Elevated serum levels of creatine phosphokinase (CPK) were measured in Japanese pest control operators exposed to chlordane (Ogata and Izushi 1991). Levels of ALT and AST were not elevated, and the investigators concluded that elevated CPK was somewhat specific for exposure to chlordane, compared with other organochlorine compounds.
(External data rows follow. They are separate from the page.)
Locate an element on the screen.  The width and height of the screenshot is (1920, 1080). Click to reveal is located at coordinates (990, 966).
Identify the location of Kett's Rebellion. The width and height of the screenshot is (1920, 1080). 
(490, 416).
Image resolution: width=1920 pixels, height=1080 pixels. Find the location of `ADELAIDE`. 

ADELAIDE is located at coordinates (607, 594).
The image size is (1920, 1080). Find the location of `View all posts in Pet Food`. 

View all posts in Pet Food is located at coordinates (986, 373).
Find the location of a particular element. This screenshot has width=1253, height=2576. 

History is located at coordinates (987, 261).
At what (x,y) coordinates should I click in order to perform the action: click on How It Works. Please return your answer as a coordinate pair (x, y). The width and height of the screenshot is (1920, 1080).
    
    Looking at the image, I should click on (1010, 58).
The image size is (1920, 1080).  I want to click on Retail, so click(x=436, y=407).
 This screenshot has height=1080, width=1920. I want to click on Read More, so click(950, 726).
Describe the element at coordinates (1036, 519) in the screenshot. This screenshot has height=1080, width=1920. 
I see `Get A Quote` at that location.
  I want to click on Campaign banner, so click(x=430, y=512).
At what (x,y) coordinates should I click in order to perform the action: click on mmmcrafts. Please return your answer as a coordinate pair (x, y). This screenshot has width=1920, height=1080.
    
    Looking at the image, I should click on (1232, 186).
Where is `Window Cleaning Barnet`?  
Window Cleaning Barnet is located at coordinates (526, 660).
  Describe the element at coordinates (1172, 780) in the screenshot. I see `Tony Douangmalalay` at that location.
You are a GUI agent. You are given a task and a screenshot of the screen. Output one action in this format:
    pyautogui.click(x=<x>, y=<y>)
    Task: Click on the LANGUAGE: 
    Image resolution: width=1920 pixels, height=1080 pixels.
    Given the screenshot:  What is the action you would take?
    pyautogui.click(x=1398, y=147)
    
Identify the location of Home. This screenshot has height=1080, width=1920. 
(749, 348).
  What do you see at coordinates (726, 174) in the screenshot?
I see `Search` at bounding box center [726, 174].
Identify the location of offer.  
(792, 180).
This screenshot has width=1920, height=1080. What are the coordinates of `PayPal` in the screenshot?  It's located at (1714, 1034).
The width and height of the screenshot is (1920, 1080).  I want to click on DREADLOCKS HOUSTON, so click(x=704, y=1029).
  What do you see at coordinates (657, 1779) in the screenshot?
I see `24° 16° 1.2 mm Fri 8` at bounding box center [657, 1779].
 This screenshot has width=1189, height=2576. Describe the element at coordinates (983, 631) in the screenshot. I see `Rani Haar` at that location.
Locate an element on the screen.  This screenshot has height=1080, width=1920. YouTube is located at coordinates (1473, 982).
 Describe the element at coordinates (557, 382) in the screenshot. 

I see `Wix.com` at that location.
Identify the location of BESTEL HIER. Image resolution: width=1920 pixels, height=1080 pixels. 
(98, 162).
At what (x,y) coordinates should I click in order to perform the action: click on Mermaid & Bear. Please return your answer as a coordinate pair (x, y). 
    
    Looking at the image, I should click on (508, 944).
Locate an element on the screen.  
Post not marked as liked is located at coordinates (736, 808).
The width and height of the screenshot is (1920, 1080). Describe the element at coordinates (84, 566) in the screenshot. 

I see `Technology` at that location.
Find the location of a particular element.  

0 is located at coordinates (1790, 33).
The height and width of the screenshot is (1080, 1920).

3.3.2. Biomarkers of Effect

The most sensitive indicators of acute chlordane toxicity in humans are central nervous system effects including headache, confusion, behavioral aberrations, and tremors (EPA 1980a; Harrington et al. 1978). Effects on the liver appear to be the only manifestations in humans of chronic exposure to chlordane (EPA 1980a; Ogata and Izushi 1991). Changes in indicators of compromised liver function may serve as biomarkers of chlordane toxicity; however, these indicators are not specific to chlordane toxicity.